WHEN Belshazzar, the Chaldean, at the feast, inflated with wine, drank before his thousand lords, he called for the gold and silver vessels which had been taken by his father from Jehovah’s temple in Jerusalem. And he and his princes, his wives, and his concubines drank in them; and having thus insulted the God of Israel, they praised their gods of metal, wood, and stone. At that same hour, in the midst of the revelry at the palace, there came forth fingers of a man’s hand, and wrote his doom upon the plaster of the wall, and on that night Belshazzar was slain.

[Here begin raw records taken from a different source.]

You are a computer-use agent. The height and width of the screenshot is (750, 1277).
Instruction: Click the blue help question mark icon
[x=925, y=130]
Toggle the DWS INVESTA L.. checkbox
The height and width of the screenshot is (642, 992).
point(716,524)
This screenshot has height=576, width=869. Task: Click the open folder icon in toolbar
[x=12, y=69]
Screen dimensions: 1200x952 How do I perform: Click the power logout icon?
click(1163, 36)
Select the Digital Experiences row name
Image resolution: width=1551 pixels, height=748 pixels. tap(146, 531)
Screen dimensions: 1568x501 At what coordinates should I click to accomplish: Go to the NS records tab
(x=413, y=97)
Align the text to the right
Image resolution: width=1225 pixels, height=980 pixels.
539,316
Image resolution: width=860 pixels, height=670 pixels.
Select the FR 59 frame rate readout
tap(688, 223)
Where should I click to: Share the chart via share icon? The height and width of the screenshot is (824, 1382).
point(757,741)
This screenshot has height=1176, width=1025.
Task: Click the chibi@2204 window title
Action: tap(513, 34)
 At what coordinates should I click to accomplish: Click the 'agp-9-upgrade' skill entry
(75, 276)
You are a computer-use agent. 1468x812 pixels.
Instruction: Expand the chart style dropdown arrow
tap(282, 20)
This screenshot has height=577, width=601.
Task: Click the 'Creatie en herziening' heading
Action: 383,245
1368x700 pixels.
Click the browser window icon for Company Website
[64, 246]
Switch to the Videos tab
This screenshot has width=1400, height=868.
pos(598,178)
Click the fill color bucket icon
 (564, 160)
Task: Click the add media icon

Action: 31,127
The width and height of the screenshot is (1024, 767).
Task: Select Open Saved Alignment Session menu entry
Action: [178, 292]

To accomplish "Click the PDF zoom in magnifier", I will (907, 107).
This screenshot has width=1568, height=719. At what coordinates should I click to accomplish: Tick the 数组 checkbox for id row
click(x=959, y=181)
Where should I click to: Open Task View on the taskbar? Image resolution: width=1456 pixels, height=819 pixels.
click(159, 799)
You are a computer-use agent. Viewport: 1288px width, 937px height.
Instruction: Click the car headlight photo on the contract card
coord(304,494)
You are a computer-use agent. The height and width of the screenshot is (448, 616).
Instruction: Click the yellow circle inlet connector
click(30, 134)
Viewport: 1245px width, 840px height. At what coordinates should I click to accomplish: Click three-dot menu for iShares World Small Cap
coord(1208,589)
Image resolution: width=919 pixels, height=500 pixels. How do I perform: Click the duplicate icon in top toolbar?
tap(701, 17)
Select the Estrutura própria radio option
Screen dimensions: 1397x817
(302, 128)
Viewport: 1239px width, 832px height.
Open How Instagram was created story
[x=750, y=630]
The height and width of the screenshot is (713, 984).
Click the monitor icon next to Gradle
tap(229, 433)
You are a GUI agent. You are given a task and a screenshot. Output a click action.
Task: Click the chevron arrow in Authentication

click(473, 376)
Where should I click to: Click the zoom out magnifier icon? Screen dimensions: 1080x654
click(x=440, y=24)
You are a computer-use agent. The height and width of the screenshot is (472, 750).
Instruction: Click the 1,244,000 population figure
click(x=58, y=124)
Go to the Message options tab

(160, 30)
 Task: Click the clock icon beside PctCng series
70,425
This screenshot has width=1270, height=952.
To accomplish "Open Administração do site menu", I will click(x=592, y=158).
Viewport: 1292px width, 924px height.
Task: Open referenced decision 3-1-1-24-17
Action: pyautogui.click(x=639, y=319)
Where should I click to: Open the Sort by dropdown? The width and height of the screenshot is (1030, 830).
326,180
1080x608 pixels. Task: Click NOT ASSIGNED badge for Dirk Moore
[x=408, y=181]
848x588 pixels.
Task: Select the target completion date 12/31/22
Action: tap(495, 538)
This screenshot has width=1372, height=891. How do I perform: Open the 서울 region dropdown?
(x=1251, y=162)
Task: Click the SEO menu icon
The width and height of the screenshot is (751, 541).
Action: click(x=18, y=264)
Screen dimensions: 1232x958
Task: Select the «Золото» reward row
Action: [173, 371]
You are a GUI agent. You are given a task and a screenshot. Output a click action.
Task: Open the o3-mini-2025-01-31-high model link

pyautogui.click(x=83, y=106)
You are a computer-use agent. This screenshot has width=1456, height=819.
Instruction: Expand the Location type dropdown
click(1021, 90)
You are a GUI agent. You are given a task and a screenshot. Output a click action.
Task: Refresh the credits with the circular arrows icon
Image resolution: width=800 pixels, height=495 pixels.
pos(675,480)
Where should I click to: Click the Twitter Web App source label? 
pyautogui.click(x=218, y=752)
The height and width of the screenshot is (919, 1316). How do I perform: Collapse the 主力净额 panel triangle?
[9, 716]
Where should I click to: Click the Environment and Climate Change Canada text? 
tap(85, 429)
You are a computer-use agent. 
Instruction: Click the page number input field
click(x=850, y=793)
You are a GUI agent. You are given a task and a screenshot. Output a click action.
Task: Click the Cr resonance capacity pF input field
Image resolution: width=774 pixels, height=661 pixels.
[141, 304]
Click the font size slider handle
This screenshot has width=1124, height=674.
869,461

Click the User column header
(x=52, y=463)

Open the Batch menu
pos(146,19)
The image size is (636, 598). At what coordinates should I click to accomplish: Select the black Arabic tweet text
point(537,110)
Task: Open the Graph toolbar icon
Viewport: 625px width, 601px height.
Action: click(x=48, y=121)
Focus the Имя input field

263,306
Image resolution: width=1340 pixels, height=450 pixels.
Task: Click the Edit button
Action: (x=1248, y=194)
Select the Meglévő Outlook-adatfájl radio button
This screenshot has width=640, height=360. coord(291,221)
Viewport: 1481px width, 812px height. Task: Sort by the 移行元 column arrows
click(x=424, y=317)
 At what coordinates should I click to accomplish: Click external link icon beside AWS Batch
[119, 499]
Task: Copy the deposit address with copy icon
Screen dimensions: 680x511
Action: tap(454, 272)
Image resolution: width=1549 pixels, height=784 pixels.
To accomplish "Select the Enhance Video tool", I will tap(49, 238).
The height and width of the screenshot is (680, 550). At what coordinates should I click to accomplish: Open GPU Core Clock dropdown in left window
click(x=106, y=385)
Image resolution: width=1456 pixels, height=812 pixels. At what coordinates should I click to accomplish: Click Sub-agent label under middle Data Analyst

“The plaster of the wall” was a kind of stucco, with which the Chaldeans covered and decorated their walls. They were particularly gifted in enamel and stucco work, and fragments of “the plaster of the wall” of the palace and noble buildings are with us today. The accompanying illustration is from a painting on the plaster of a palace of Nimroud. At the lower part of the wall, slabs sculptured in bas-relief were placed ; above them came the plaster, gorgeously colored. Some of these borders are very handsome, and that of the bulls, rendered upon a yellow ground with the broad dark outline, is regarded as a masterpiece. The Chaldeans used enameled brick to a large extent in their buildings, and these bricks, after the lapse of centuries, are as beautiful as ever they were.
The colored figures given upon the bricks were often very excellent in design and color. Here is one, also from Nimroud. It portrays a king offering a libation, and attended by two warriors. Some of this work was prepared upon what may be termed a slab of clay. The artist executed his design upon the clay, making a perfect model; the colors were afterwards laid on; the whole was then marked off and divided into “bricks,” and these were baked. After being baked, the “bricks” were put together and joined with bitumen. Such work lasts longer than stone, and practically for the life of a world. It was these works of art, which in their way have never been excelled, which called forth Ezekiel’s words “She saw men portrayed upon the wall, the images of the Chaldeans portrayed with vermilion, girded with girdles upon their loins, exceeding in dyed attire upon their heads, all of them princes to look to, after the manner of the Babylonians of Chaldea.” If the fragments of the wall decorations which lie in their ruins in Chaldea could only be carefully sorted and built up together once more, we should have as fine picture galleries of Babylonia as we now possess of Egypt. And thus we should obtain further help in reading into the Bible story, the manners and habits of the people of which it speaks.